Task description: Scan the material below for the word "search", then copy every line in which it appears.
◇ ◇ ◇ ◇
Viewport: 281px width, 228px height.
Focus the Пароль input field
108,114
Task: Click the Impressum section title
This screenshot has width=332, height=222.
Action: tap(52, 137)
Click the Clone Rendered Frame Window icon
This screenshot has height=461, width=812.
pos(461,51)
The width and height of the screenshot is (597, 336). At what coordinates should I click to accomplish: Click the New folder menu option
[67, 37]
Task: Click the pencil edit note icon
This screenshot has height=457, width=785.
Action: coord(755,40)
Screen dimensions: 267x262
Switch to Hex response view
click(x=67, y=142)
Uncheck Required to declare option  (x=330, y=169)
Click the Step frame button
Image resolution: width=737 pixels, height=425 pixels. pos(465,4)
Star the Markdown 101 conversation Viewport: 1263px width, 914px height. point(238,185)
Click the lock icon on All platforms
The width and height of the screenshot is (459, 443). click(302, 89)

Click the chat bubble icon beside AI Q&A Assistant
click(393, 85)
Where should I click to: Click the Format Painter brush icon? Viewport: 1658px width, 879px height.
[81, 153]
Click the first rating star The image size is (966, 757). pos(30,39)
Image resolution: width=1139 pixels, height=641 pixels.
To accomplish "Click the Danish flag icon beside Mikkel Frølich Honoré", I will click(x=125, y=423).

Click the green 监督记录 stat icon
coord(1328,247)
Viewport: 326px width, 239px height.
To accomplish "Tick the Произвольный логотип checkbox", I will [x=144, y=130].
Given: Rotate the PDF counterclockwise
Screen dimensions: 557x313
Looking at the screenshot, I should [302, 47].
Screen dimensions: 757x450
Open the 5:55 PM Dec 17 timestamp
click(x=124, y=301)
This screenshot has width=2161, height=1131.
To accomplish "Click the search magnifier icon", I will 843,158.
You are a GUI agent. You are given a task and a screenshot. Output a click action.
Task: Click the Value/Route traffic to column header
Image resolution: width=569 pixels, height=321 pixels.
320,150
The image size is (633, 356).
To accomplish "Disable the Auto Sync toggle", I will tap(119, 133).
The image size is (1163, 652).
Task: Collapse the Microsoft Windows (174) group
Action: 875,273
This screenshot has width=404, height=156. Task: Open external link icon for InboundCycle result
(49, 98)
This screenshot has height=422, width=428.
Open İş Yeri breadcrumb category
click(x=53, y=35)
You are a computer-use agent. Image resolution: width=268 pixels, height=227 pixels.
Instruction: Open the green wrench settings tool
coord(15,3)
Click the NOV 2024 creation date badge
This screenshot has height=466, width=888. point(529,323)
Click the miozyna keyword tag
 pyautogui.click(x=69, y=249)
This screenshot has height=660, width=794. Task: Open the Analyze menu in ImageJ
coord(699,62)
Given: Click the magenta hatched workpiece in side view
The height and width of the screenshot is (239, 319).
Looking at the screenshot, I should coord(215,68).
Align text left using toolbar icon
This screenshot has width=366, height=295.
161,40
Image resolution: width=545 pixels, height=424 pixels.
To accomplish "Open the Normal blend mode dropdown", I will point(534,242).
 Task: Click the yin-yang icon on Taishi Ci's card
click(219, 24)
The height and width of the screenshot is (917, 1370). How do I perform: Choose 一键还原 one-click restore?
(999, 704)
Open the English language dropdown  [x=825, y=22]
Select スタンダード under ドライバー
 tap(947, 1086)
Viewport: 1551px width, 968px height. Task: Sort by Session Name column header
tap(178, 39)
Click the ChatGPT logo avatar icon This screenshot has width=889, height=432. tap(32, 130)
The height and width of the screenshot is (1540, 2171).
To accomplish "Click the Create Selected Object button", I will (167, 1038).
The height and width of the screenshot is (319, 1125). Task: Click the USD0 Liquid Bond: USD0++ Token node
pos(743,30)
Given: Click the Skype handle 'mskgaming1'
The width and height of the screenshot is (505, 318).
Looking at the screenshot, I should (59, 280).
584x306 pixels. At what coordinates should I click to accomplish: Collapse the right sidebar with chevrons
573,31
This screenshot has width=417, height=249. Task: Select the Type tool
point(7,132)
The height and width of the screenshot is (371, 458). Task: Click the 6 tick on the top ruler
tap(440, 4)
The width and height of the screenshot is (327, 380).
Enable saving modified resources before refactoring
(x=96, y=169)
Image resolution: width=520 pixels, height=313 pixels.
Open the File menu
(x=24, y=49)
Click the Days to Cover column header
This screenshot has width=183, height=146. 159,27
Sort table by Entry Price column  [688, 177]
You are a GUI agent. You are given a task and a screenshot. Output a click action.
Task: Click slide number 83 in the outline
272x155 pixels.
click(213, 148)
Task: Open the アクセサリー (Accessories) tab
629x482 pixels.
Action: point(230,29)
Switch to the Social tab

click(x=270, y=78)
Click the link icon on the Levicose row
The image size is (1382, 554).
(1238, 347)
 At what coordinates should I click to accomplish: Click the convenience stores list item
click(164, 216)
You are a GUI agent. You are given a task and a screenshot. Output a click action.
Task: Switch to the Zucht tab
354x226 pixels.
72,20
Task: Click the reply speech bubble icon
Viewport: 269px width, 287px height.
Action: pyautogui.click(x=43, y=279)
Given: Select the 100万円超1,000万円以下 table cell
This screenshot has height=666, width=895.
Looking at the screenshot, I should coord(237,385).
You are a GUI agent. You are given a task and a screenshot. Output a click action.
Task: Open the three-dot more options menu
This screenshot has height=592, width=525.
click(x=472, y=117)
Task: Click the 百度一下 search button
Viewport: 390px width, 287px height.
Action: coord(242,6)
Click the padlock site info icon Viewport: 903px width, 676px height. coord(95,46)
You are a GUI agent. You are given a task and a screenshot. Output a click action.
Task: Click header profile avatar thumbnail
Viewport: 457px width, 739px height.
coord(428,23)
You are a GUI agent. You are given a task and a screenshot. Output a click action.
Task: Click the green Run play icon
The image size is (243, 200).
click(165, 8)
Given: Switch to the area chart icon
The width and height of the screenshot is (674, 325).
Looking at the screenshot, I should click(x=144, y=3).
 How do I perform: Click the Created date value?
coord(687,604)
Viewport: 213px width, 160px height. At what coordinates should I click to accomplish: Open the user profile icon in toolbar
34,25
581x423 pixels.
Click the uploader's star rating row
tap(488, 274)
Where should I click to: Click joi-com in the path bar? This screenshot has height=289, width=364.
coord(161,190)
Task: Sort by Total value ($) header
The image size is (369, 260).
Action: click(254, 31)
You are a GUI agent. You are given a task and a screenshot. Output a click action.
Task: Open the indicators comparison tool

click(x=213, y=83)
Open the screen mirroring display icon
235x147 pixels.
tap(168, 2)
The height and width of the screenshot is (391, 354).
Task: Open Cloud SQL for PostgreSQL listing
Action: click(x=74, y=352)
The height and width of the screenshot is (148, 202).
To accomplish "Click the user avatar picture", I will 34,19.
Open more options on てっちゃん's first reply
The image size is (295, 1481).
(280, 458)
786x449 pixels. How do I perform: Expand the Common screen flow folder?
◇ ◇ ◇ ◇
Output:
To accomplish "Click the search magnifier icon", I will 843,158.
Task: Click the 百度一下 search button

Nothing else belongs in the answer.